TEXTO EXTRAÍDO:
Voltou o marialvismo esquerdista

Publicado a
Atualizado a

Chumbada a proposta de Orçamento do Estado para 2022, e assumida a opção de convocar eleições legislativas antecipadas, preveem-se três cenários de governação como mais plausíveis para o início de 2022: um governo PS novamente apoiado por PCP, Bloco de Esquerda e/ou eventualmente pelo PAN; um governo PSD ou PSD-CDS, eventualmente com apoio parlamentar adicional do Chega e da Iniciativa Liberal; ou um governo de bloco central, assumido por PS e PSD.

Qualquer maioria absoluta parece ser um objetivo muito difícil de alcançar, desde logo para o PS, com o desgaste natural de seis anos de governação e assumida a continuidade da pulverização adicional do eleitorado das últimas duas legislaturas face ao parlamento tradicional provindo do pós-25 de Abril. E, aqui, o PSD, que não tem entusiasmado nas últimas eleições, confronta-se também com a secessão do seu eleitorado mais natural, desde logo por entre Chega e Iniciativa Liberal.

DADOS DE ENTRADA:

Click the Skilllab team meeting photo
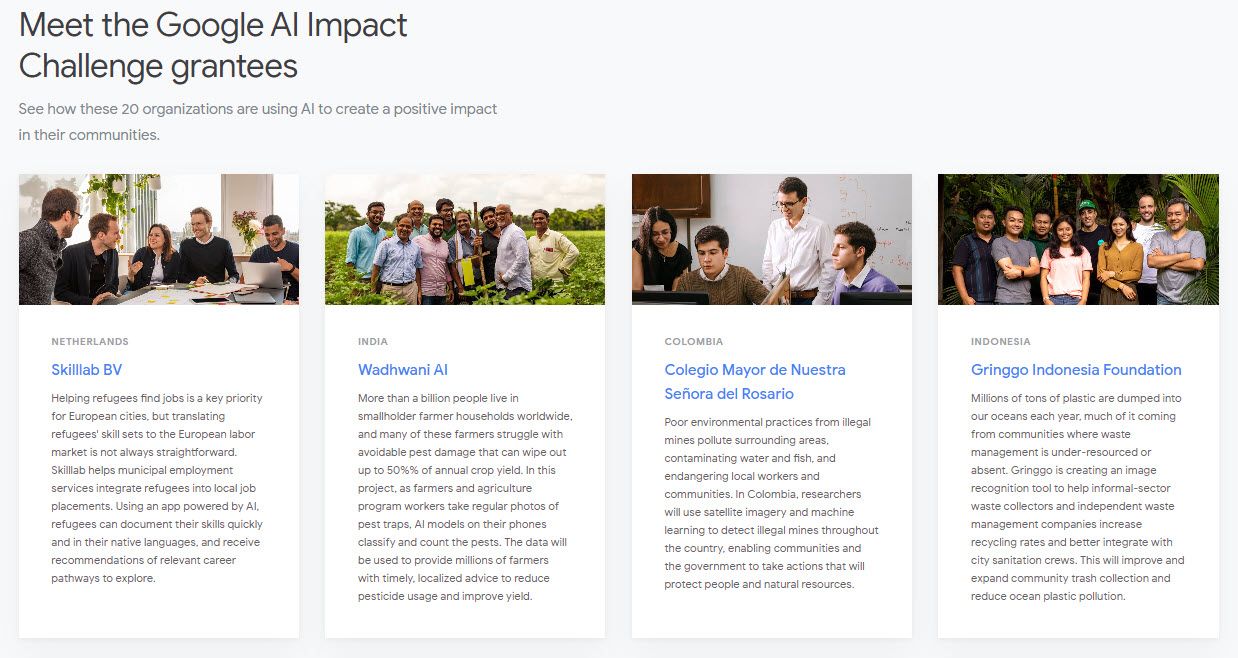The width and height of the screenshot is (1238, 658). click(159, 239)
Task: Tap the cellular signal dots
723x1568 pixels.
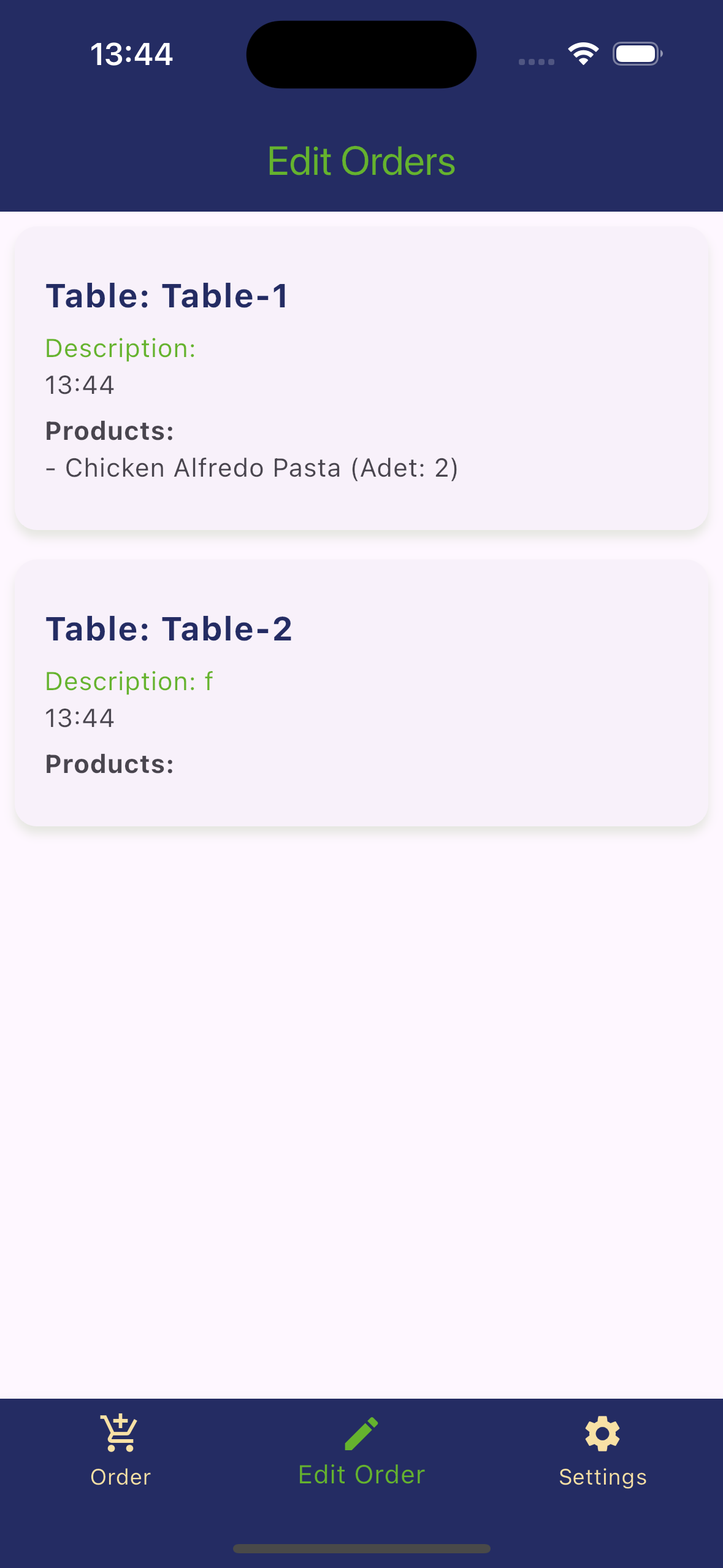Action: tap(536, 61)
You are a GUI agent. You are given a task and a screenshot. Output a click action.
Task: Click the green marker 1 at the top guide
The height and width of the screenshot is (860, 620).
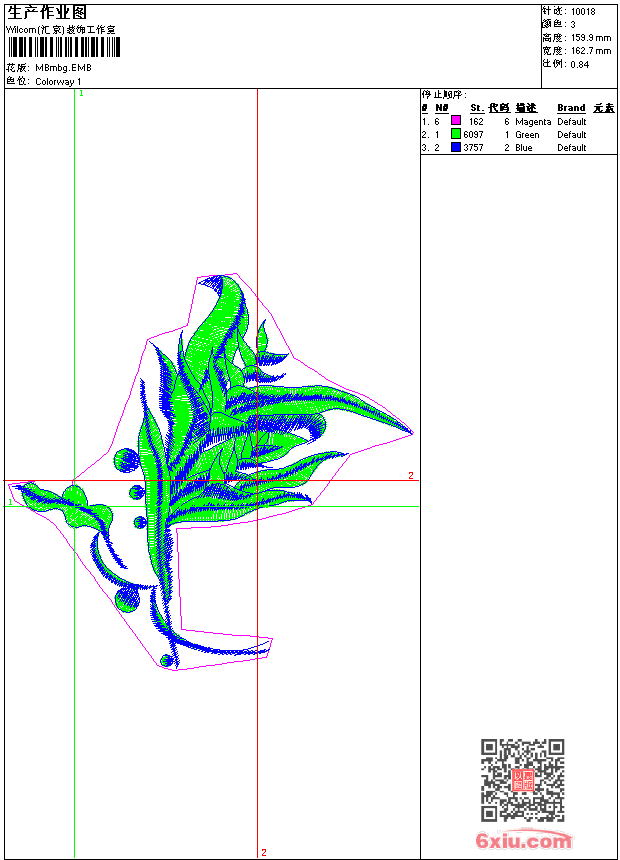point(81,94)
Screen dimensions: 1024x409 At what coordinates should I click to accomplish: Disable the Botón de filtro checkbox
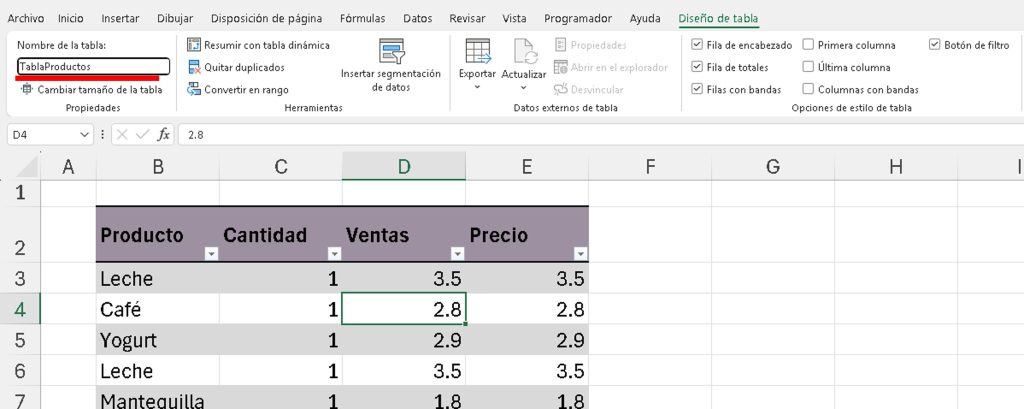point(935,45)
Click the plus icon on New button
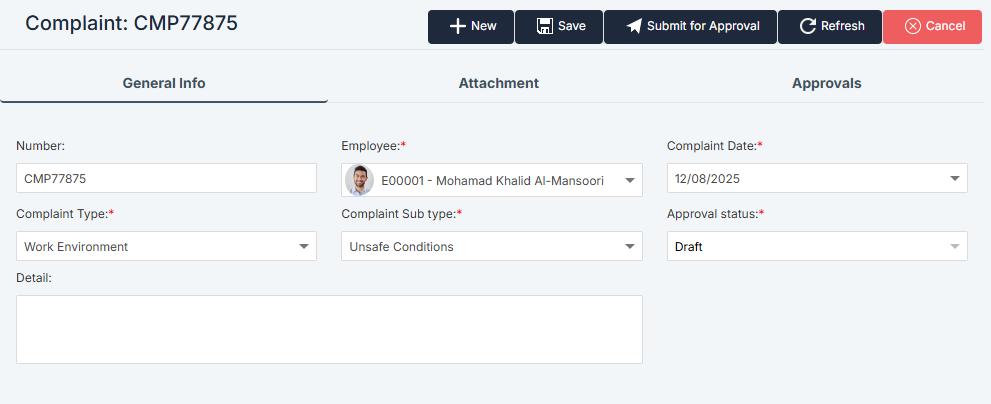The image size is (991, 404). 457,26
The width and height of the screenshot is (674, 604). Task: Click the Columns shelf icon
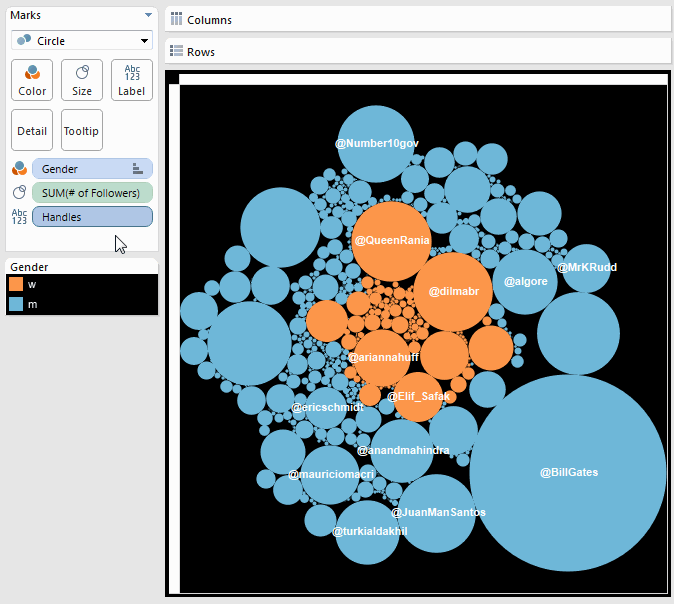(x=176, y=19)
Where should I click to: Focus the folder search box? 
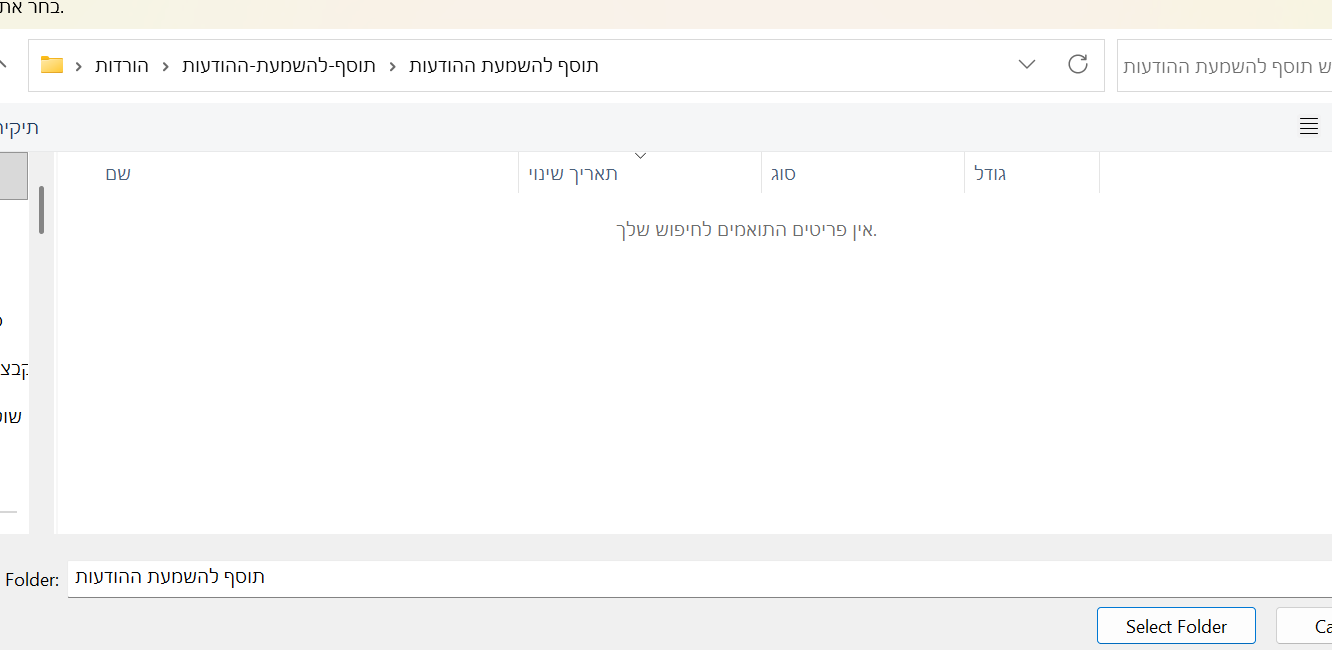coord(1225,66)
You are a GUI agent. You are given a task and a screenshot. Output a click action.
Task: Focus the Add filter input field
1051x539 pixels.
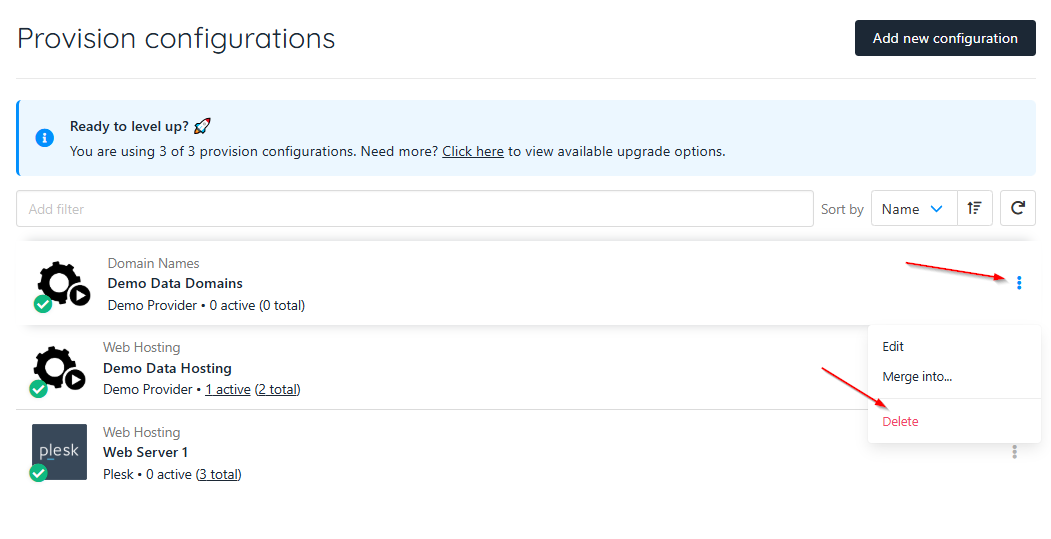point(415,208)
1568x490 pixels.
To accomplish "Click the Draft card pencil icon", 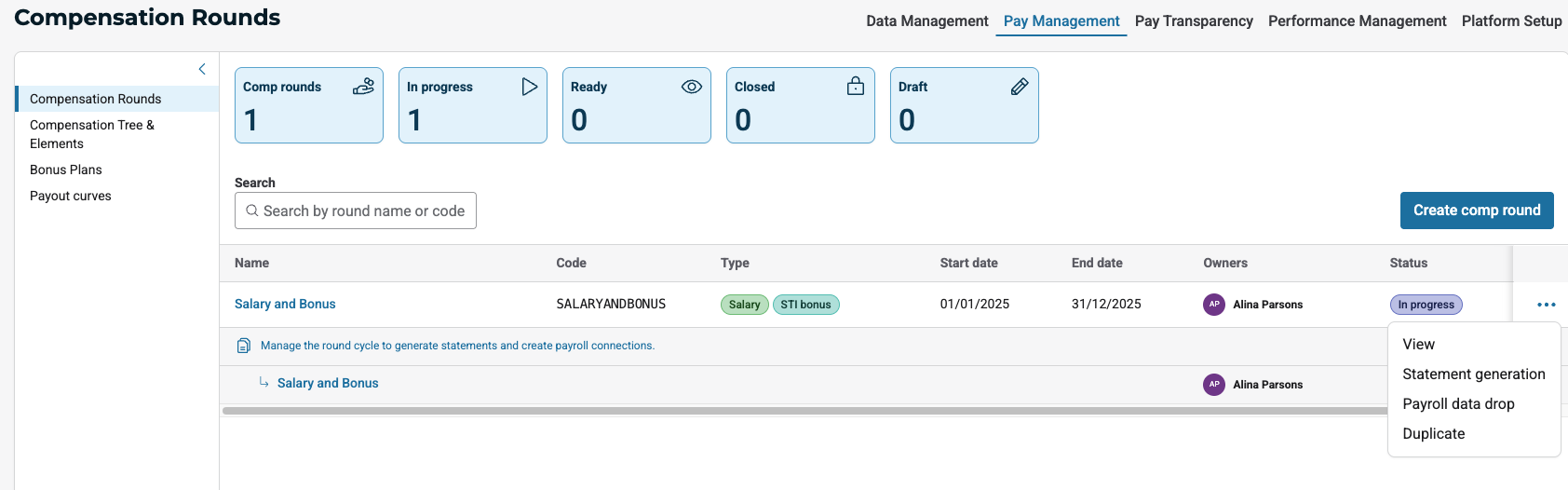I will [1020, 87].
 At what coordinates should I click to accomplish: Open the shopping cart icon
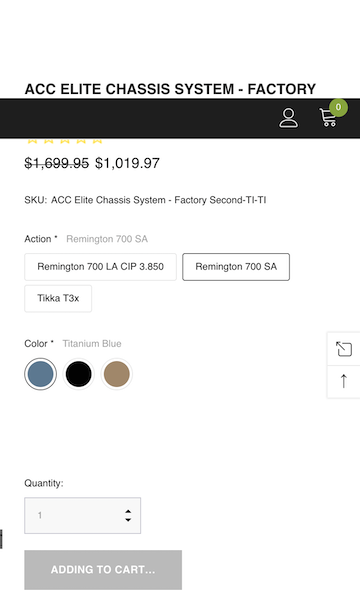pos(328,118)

REQUISITOS DAS TAREFAS:
- 1) De acordo com o texto sobre o chumbo do Orçamento do Estado para 2022, quantos anos de governação do PS causam o desgaste natural referido?
- 2) Transcreva tal como está o troço da listagem que vai do seu início até à linha que contém "The image size is (991, 404). 457,26", incluindo ambas as extremidades, e deixe as imagens de fora da resposta.

LISTA DE RESPOSTAS:
- 1) Seis anos.

- 2)
Click the Skilllab team meeting photo
The width and height of the screenshot is (1238, 658). click(159, 239)
Task: Tap the cellular signal dots
723x1568 pixels.
Action: tap(536, 61)
You are a GUI agent. You are given a task and a screenshot. Output a click action.
Task: Click the green marker 1 at the top guide
The height and width of the screenshot is (860, 620).
point(81,94)
Screen dimensions: 1024x409 At what coordinates should I click to accomplish: Disable the Botón de filtro checkbox
point(935,45)
Click the plus icon on New button
The image size is (991, 404). 457,26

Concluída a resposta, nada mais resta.